I found that the 4 bolt depth adjustment (2 bolts but both shaped like U) are time consuming and difficult to set as a one man show. First, setting one side while holding up the other side is almost impossible without a depth jig which I eventually made. Second, even when I got one side of the guage "set" I could not lock down the setting without making it impossible to raise the other side to the same level because of binding or if I left the one set side not totally locked down then it would slip out of its setting if not slide all the way down to the bottom. Arrgggggggghhhh


In my mind a spring loaded push/pin system on both sides may be a better type of design. 

Anyone else had a problem like this with the granger mill?


----------



## woodtickgreg (Feb 15, 2016)

I run the same mill. Sounds like you are loosening the u bolts to much, I loosen just enough to move it. I do this with the bar flat on the ground. You will need spare u bolts as in time they will gall and snap, they cost about a buck. I also use a ratcheting wrench, I carry it in my pocket as it fits all the fastness on the mill. It really is not that difficult a mill to adjust, if it is giving you trouble the something is wrong.

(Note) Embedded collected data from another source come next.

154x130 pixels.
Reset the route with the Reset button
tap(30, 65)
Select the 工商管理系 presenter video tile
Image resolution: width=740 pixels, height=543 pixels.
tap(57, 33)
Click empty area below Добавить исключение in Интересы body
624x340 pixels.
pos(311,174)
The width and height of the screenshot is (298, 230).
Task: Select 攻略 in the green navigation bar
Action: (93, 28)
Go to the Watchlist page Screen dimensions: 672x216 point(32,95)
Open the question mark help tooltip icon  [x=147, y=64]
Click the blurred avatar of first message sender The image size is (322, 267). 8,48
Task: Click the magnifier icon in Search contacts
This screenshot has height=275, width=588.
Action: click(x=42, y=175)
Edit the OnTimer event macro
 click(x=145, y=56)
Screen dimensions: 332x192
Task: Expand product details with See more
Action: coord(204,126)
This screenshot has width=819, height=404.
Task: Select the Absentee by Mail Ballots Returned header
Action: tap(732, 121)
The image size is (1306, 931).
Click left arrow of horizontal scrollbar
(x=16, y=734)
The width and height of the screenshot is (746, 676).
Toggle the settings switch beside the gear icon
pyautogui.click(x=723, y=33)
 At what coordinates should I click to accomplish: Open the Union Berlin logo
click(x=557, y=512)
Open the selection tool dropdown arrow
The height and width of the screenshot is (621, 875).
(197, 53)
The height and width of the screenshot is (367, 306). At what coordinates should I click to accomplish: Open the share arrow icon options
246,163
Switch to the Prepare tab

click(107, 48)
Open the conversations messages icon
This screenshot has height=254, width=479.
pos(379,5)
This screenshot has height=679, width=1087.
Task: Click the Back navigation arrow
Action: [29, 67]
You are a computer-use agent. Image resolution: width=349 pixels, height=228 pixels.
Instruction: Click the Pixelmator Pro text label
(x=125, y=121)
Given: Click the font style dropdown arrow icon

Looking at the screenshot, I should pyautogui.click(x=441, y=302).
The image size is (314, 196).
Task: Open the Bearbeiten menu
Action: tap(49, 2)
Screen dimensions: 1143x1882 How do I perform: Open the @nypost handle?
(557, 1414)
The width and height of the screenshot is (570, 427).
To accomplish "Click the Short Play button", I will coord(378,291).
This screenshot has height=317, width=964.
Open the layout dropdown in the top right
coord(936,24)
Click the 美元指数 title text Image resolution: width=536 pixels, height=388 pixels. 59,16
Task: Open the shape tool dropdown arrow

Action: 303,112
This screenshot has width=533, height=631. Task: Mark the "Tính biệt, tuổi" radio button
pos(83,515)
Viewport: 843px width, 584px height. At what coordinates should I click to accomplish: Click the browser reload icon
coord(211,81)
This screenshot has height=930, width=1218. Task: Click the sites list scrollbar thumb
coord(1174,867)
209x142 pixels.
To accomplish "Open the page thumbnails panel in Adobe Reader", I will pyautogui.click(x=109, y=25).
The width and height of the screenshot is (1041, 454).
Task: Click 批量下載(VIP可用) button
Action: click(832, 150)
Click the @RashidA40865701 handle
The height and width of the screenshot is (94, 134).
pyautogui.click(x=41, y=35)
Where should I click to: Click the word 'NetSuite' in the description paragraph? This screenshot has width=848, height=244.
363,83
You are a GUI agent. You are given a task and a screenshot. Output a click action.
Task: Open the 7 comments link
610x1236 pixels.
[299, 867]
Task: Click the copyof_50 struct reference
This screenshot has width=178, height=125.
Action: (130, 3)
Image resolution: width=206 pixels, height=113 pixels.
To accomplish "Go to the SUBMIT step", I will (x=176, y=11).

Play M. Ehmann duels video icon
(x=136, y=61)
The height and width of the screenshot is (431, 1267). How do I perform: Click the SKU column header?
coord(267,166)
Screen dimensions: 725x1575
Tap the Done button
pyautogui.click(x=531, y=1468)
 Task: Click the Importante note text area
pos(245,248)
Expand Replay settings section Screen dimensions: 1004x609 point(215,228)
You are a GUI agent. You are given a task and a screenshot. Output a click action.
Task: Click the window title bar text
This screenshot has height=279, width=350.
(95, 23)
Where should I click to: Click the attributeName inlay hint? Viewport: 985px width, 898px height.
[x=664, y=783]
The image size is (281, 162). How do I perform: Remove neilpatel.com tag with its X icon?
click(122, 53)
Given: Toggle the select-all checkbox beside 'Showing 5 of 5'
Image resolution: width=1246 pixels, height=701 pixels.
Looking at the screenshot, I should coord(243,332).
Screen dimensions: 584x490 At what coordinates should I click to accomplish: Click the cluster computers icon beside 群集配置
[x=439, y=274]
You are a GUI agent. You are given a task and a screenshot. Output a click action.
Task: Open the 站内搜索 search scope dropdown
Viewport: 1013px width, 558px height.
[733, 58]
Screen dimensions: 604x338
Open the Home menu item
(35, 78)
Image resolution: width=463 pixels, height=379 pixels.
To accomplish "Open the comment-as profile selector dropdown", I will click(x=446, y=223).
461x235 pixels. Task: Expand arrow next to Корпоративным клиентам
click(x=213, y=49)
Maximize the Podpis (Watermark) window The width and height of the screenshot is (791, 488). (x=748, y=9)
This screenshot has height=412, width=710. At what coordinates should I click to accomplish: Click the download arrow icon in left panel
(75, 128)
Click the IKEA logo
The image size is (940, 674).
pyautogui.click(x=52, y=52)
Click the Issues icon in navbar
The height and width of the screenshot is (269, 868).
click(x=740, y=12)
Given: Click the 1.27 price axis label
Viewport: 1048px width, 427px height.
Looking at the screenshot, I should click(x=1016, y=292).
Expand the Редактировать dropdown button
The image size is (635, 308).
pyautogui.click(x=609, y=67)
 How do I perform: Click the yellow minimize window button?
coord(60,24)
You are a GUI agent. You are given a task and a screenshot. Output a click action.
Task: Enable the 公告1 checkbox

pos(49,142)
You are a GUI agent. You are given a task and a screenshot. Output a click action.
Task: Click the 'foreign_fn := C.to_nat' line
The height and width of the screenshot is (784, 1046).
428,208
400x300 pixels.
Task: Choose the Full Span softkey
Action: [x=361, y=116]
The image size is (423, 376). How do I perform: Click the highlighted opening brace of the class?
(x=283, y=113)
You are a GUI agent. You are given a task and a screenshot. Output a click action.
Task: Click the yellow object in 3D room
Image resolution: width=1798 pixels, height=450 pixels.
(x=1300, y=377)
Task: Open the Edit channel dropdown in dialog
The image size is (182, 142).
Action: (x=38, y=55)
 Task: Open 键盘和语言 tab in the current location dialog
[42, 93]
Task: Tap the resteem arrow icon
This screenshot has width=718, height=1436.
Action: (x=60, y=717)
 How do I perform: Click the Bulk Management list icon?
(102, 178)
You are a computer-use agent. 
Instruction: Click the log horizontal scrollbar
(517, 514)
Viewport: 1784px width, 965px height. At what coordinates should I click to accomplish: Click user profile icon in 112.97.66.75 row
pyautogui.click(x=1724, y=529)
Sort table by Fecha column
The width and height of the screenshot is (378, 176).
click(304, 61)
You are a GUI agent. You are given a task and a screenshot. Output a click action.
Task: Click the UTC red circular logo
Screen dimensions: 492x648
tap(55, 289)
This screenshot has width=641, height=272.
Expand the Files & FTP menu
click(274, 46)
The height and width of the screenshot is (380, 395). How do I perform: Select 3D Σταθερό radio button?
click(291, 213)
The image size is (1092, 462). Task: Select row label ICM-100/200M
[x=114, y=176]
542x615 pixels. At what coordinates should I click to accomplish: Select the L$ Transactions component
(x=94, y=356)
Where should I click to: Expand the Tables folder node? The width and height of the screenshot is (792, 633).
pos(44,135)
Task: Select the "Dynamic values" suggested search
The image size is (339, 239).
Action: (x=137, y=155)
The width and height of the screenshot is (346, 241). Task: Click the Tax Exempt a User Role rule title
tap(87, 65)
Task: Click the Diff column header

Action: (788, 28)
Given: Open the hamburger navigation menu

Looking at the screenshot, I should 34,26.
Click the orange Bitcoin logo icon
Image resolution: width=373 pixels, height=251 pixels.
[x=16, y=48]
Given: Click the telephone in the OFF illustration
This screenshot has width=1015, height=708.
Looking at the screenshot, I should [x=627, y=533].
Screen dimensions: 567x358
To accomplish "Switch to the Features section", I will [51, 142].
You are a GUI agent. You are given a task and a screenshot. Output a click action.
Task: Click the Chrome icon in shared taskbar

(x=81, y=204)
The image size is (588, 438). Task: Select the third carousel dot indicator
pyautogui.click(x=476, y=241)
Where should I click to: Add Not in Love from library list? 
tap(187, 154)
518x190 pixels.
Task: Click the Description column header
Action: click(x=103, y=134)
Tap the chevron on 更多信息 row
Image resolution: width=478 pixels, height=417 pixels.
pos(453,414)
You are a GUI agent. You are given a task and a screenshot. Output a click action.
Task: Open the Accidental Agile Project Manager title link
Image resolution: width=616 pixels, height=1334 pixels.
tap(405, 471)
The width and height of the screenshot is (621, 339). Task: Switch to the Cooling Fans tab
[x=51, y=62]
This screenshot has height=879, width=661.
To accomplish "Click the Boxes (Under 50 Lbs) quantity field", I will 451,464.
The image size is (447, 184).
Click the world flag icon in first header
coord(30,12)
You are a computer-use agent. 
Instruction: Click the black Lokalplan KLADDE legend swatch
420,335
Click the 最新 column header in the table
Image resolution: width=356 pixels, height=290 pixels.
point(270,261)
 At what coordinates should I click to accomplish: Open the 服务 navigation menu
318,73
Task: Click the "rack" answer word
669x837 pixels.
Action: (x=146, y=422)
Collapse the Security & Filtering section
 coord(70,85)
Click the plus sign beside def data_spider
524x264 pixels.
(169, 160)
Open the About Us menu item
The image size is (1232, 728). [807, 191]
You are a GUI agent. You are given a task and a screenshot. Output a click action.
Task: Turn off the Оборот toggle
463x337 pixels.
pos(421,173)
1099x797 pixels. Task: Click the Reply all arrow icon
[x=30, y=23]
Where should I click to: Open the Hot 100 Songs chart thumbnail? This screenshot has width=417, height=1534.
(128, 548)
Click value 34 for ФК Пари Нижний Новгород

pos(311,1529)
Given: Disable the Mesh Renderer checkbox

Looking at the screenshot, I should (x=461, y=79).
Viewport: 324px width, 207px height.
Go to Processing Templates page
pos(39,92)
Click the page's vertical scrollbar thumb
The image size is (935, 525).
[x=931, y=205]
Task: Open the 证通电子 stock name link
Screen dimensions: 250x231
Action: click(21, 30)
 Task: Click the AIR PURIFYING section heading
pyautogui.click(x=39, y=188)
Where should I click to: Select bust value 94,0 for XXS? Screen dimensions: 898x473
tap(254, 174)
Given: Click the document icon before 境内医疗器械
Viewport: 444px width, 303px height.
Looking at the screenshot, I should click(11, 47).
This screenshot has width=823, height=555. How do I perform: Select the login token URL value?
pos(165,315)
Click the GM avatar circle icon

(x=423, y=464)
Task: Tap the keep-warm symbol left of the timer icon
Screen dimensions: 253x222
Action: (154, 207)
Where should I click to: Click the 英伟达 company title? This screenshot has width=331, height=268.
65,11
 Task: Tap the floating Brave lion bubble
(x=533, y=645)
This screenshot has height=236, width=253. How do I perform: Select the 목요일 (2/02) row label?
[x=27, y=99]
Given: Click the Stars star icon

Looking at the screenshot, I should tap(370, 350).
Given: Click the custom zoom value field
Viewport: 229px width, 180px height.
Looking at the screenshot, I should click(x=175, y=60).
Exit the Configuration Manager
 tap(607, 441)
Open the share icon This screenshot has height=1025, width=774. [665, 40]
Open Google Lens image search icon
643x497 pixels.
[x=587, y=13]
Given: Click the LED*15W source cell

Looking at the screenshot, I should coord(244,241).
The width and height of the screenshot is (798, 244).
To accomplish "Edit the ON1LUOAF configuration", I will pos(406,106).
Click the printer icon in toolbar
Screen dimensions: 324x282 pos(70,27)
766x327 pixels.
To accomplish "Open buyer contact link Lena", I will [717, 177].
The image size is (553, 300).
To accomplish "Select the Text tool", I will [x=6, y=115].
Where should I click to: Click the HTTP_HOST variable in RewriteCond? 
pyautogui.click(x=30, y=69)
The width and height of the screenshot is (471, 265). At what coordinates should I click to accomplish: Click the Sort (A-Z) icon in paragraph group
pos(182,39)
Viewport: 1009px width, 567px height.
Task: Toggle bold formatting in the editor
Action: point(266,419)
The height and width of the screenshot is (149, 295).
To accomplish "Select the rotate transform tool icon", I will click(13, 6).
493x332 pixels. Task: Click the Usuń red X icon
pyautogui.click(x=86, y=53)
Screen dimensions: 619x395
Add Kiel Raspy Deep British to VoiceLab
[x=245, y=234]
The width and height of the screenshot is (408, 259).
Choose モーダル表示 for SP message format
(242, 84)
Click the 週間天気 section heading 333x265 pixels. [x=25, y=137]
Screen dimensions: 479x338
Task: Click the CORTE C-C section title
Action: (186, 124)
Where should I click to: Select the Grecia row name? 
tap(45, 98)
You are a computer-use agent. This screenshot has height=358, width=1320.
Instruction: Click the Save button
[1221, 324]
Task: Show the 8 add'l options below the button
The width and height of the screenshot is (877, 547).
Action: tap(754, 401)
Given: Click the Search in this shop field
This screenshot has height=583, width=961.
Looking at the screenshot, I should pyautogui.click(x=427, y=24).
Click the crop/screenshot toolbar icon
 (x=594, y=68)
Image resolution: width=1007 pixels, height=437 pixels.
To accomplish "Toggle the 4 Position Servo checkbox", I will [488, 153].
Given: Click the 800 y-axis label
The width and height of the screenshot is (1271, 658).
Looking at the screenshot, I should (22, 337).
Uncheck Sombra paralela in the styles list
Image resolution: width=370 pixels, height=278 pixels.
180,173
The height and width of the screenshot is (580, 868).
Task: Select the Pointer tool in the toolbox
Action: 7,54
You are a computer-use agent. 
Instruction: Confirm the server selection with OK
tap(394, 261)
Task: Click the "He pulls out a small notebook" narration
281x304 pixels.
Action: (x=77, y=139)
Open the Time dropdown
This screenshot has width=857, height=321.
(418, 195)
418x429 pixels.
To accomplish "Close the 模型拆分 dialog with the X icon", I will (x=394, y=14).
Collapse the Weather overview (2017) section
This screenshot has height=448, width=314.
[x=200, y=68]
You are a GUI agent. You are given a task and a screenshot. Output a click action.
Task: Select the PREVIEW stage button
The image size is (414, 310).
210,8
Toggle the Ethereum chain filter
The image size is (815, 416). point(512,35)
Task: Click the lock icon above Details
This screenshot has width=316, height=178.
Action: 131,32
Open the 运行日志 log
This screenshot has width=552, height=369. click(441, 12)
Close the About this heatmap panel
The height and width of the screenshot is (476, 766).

The advantage to the clamp system that grander uses is that it is infinitely adjustable, a pin system would not be. U bolts can be bought at any hardware store or big box store, a complicated adjustment system could not. Remember this thing was designed to be used in the remote bush so it was kept simple. Jmo.

Reactions: Like 1


----------



## MarksCaribbeanWoodworks (Feb 16, 2016)

woodtickgreg said:


> I run the same mill. Sounds like you are loosening the u bolts to much, I loosen just enough to move it. I do this with the bar flat on the ground. You will need spare u bolts as in time they will gall and snap, they cost about a buck. I also use a ratcheting wrench, I carry it in my pocket as it fits all the fastness on the mill. It really is not that difficult a mill to adjust, if it is giving you trouble the something is wrong. The advantage to the clamp system that grander uses is that it is infinitely adjustable, a pin system would not be. U bolts can be bought at any hardware store or big box store, a complicated adjustment system could not. Remember this thing was designed to be used in the remote bush so it was kept simple. Jmo.


I like the ratchet idea and will keep it in mind. Also I finally cut some blocks at sizes for slabs I usually cut 4/4, 8/4 and 12/4 which has helped a lot


----------



## woodtickgreg (Feb 16, 2016)

The block thing is a good idea if it makes it easier for you to set.


----------



## MarksCaribbeanWoodworks (Feb 18, 2016)

yea I found the blocks to be great. I just marked each with a sharpie to what they measured and grabbed as I needed them. Worked out well so I tossed them in my chainsaw bag for next go round. 


woodtickgreg said:


> The block thing is a good idea if it makes it easier for you to set.


----------



## JR Custom Calls (Feb 18, 2016)

I've been considering doing the spring loaded pins on my panther. It's very hard to adjust it


----------



## HomeBody (Feb 19, 2016)

Are you having any problems with your back while milling? Are you milling the log on the ground or is it sitting on something higher? I'd like to get a Granger to take mobile in the woods but I don't think my back could take it. I use a logosol now which gets the logs up to waist height. Gary


----------



## woodtickgreg (Feb 19, 2016)

Gary, milling on the ground is very physical and demanding work, heck just carrying the mill is work as well as flipping and carrying green wet boards. Smaller stuff you'll be ok if you pace yourself.

Reactions: Like 1


----------